Vergiftete Gewässer und stinkende Deponien: Als die Schweiz noch ihren Müll in Flüsse kippte

Der Abfall verschwindet rasch aus unserem Leben. Im Kehrichtsack vor der Haustüre oder in Tonnen der Recycling-Stellen. Sind die Strassen aufgeräumt und die Natur plastikfrei, verschwenden wir kaum Gedanken an den Müll. Wer weiss schon von sich, wie viel er produziert? In der Schweiz sind es gemäss Bundesamt für Umwelt jährlich 700 Kilogramm pro Person. Das ergibt mehr als sechs Millionen Tonnen Siedlungsabfälle pro Jahr. Etwa die Hälfte davon landet in den Kehrichtverbrennungsanlagen – eine Erfindung der Moderne. Bereits im 15. und 16. Jahrhundert hatten die Städte begonnen, ihre Kehrichtabfuhr zu organisieren. Einige richteten Sammelstellen in den Quartieren ein, wohin die Anwohner ihren Abfall und ihr Wischgut bringen mussten. Die Hausbesitzer waren nicht nur für die Ordnung im eigenen Heim zuständig, sie mussten auch den Strassenabschnitt vor der Haustür bis zur Gassenmitte kehren. Städtische Fuhrleute entsorgten schliesslich den gesammelten Kehricht ausserhalb der Stadtmauern. Anders in Winterthur: Dort ordneten die Behörden an, den Abfall am Samstagmorgen in den Stadtbach zu schmeissen. Nachmittags öffneten sich die Schleusen am Stadtweiher und es spülte den Müll fort.
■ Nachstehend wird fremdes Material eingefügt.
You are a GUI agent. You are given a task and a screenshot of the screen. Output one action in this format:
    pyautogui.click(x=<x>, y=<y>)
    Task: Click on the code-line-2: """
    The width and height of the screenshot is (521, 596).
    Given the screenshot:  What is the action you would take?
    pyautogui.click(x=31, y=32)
Häftlinge sortieren den Abfall

Ende des 19. Jahrhunderts wurde es vor allem für grössere Städte immer schwieriger, Orte zu finden, um ihren stinkenden Müll abzuladen. Die Stadt Bern karrte den Abfall per Eisenbahn nach Gampelen ins Seeland. Dort mussten ihn Häftlinge aus einem nahe gelegenen Gefängnis sortieren. Ein Modell, das sich aus finanziellen Gründen in verschiedenen europäischen Grossstädten durchgesetzt hatte. Denn die Zahlungsbereitschaft der Bevölkerung war gering, um sich des Kehrichts zu entledigen. Zu der zunehmend schwierigen Suche nach Müllhalden gesellten sich weitere Probleme: Mit dem Wohlstand wuchsen die Abfallberge und die schlecht oder nicht abbaubaren Komponenten im Müll nahmen zu. Und dies nicht erst seitdem der Plastik unseren Alltag erobert hat. Bereits früher belasteten etwa Metalle oder die Schlacken von Steinkohleheizungen die Umwelt.

Recycling-Quote übertroffen

Erst Mitte des 20. Jahrhunderts erfolgte der Kurswechsel: Kehrichtverbrennungsanlagen (KVA) wurden gebaut, Gesetze zum Schutz der Umwelt erlassen und die Wiederverwertung vorangetrieben. Die erste KVA der Schweiz baute Zürich 1904. Zehn Jahre später folgte Davos; die dortigen Behörden fürchteten die Tuberkulosebazillen ihrer Kurgäste. Doch die beiden KVA blieben Ausnahmen. Jahrelang. Die restliche Schweiz schüttete bis nach den beiden Weltkriegen ihren Müll weiter in Gruben, in Abfallhalden, in Gewässer und an deren Ufer.

Das ist heute ebenso undenkbar, wie eine leere Pelati-Dose in den Müll zu werfen. Gemäss Swiss Recycling rezyklieren wir rund 54 Prozent der Siedlungsabfälle. Am häufigsten bringen Schweizerinnen und Schweizer Glas (96 Prozent) und Aluminium (90 Prozent) zurück. Nähme das Pflichtbewusstsein ab, drohten Pfandgebühren. Der Bund schreibt bezüglich Glas, PET und Alu eine Recyclings-Quote von 75 Prozent vor. Seitdem sie im Jahr 2000 in Kraft trat, wurde sie stets übertroffen.